* [TASK TO CARRY OUT]: Reproduce every line of the entries below verbatim.

(Target pointing data)
==================================================

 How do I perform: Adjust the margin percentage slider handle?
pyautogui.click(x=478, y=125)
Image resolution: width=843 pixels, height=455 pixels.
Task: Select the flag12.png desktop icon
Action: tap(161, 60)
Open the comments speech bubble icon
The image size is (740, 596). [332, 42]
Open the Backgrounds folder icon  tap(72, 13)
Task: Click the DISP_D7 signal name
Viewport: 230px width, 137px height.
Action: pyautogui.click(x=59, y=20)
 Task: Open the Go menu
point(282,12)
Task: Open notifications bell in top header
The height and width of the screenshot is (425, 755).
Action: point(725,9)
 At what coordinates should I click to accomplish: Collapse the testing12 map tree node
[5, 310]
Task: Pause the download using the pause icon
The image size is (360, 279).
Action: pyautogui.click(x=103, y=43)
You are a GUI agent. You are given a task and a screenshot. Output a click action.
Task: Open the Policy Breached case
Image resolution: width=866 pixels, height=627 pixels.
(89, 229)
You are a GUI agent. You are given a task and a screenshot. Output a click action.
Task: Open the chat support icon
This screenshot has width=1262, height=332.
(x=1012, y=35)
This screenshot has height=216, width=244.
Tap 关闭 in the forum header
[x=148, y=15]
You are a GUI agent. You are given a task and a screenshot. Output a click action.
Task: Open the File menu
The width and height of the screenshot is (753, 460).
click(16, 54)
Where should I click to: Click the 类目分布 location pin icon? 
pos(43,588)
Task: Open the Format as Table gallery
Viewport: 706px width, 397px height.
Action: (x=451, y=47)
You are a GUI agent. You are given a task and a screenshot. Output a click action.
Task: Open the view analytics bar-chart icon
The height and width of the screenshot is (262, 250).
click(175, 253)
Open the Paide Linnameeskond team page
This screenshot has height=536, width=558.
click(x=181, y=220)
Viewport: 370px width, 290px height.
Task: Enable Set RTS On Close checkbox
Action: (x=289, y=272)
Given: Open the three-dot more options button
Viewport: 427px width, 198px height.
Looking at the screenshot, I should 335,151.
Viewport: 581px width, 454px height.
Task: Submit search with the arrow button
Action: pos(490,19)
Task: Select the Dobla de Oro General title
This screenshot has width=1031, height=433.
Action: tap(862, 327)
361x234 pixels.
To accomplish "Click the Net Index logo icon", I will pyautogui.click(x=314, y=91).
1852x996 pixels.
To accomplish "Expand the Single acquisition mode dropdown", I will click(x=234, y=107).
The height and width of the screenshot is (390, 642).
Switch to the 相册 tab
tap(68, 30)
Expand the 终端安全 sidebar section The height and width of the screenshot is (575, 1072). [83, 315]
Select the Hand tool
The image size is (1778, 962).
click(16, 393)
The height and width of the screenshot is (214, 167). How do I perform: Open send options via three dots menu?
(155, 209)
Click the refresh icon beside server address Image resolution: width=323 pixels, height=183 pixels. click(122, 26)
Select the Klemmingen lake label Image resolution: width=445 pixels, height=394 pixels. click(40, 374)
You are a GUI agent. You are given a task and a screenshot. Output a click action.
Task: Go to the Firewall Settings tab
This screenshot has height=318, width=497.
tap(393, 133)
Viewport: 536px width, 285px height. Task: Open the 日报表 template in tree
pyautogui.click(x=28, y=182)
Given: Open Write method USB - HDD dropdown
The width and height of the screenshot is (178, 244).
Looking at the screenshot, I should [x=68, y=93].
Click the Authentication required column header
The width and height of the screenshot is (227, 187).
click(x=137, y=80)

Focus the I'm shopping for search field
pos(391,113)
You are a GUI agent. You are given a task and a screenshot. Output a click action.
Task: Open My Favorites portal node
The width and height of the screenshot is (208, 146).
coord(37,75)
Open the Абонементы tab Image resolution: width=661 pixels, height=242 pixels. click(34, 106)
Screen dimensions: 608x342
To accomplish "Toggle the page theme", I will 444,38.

==================================================

* [EXERCISE RESULT]:
 How do I perform: Adjust the margin percentage slider handle?
pyautogui.click(x=478, y=125)
Image resolution: width=843 pixels, height=455 pixels.
Task: Select the flag12.png desktop icon
Action: tap(161, 60)
Open the comments speech bubble icon
The image size is (740, 596). [332, 42]
Open the Backgrounds folder icon  tap(72, 13)
Task: Click the DISP_D7 signal name
Viewport: 230px width, 137px height.
Action: pyautogui.click(x=59, y=20)
 Task: Open the Go menu
point(282,12)
Task: Open notifications bell in top header
The height and width of the screenshot is (425, 755).
Action: point(725,9)
 At what coordinates should I click to accomplish: Collapse the testing12 map tree node
[5, 310]
Task: Pause the download using the pause icon
The image size is (360, 279).
Action: pyautogui.click(x=103, y=43)
You are a GUI agent. You are given a task and a screenshot. Output a click action.
Task: Open the Policy Breached case
Image resolution: width=866 pixels, height=627 pixels.
(89, 229)
You are a GUI agent. You are given a task and a screenshot. Output a click action.
Task: Open the chat support icon
This screenshot has width=1262, height=332.
(x=1012, y=35)
This screenshot has height=216, width=244.
Tap 关闭 in the forum header
[x=148, y=15]
You are a GUI agent. You are given a task and a screenshot. Output a click action.
Task: Open the File menu
The width and height of the screenshot is (753, 460).
click(16, 54)
Where should I click to: Click the 类目分布 location pin icon? 
pos(43,588)
Task: Open the Format as Table gallery
Viewport: 706px width, 397px height.
Action: (x=451, y=47)
You are a GUI agent. You are given a task and a screenshot. Output a click action.
Task: Open the view analytics bar-chart icon
The height and width of the screenshot is (262, 250).
click(175, 253)
Open the Paide Linnameeskond team page
This screenshot has height=536, width=558.
click(x=181, y=220)
Viewport: 370px width, 290px height.
Task: Enable Set RTS On Close checkbox
Action: (x=289, y=272)
Given: Open the three-dot more options button
Viewport: 427px width, 198px height.
Looking at the screenshot, I should 335,151.
Viewport: 581px width, 454px height.
Task: Submit search with the arrow button
Action: pos(490,19)
Task: Select the Dobla de Oro General title
This screenshot has width=1031, height=433.
Action: tap(862, 327)
361x234 pixels.
To accomplish "Click the Net Index logo icon", I will pyautogui.click(x=314, y=91).
1852x996 pixels.
To accomplish "Expand the Single acquisition mode dropdown", I will click(x=234, y=107).
The height and width of the screenshot is (390, 642).
Switch to the 相册 tab
tap(68, 30)
Expand the 终端安全 sidebar section The height and width of the screenshot is (575, 1072). [83, 315]
Select the Hand tool
The image size is (1778, 962).
click(16, 393)
The height and width of the screenshot is (214, 167). How do I perform: Open send options via three dots menu?
(155, 209)
Click the refresh icon beside server address Image resolution: width=323 pixels, height=183 pixels. click(122, 26)
Select the Klemmingen lake label Image resolution: width=445 pixels, height=394 pixels. click(40, 374)
You are a GUI agent. You are given a task and a screenshot. Output a click action.
Task: Go to the Firewall Settings tab
This screenshot has height=318, width=497.
tap(393, 133)
Viewport: 536px width, 285px height. Task: Open the 日报表 template in tree
pyautogui.click(x=28, y=182)
Given: Open Write method USB - HDD dropdown
The width and height of the screenshot is (178, 244).
Looking at the screenshot, I should [x=68, y=93].
Click the Authentication required column header
The width and height of the screenshot is (227, 187).
click(x=137, y=80)

Focus the I'm shopping for search field
pos(391,113)
You are a GUI agent. You are given a task and a screenshot. Output a click action.
Task: Open My Favorites portal node
The width and height of the screenshot is (208, 146).
coord(37,75)
Open the Абонементы tab Image resolution: width=661 pixels, height=242 pixels. click(34, 106)
Screen dimensions: 608x342
To accomplish "Toggle the page theme", I will 444,38.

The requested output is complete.